H-alpha

As H -alpha or Hα in astronomy and physics, the brightest spectral line of excited hydrogen ( chemical symbol: H) is referred to in visible light. It is located in the red light at a wavelength of 656.28 nanometers and is of particular importance for solar observation. Special interference filters ( Fabry -Perot interferometer ) allow sunlight to pass only in this area, so that the exact structure of the uppermost sun layer ( chromosphere ) with the solar flares and filaments is visible.

Since hydrogen is the most abundant chemical element by far in space, observations of H- alpha filter not only stars, but also for gaseous nebulae and other celestial objects are revealing.
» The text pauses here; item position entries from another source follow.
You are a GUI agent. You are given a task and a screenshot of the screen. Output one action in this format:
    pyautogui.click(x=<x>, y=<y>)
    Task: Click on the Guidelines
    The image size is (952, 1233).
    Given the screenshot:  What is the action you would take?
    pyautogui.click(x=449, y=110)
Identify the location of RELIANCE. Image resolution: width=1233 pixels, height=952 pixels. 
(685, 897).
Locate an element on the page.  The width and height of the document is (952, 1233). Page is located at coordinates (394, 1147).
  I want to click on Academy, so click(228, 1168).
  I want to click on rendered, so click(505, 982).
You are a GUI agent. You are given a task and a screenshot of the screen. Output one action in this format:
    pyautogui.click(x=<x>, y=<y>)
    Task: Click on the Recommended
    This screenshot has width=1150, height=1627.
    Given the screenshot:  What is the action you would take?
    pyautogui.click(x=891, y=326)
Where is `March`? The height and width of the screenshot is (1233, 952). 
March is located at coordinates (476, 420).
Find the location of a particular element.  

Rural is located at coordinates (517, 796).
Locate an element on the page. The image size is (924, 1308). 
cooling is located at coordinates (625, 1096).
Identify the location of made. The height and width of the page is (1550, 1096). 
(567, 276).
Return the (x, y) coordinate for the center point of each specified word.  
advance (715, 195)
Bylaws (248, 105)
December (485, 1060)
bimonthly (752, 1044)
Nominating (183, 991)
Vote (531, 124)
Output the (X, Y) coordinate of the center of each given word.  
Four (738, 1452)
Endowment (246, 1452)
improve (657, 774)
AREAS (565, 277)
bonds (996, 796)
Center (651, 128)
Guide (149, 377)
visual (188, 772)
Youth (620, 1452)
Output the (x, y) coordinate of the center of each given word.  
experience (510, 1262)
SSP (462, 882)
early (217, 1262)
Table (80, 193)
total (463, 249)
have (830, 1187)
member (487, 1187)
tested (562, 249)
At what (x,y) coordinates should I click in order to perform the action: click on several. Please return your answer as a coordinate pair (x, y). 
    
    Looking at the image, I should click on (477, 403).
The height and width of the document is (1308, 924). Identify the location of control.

The Hα line is the brightest of a series of lines, which is named after its discoverer Balmer series ( Jakob Balmer, 1885). The other of these lines are called Hβ, hv etc., where Hβ is the greenish-blue light, hv in the blue-violet and Hδ at the violet edge of the visible spectrum. Other lines ( Hε, Hζ, ...) are already covered in the UV range and were not discovered until later. The wavelength of this radiation are emitted when an electron from a higher to the second deepest [note 1] energy level of its orbit around the atomic nucleus " jumps down ". Conversely, they are absorbed (i.e., in dark lines ), when an electron from the incident light takes the energy which it needs to transition to a higher energy level.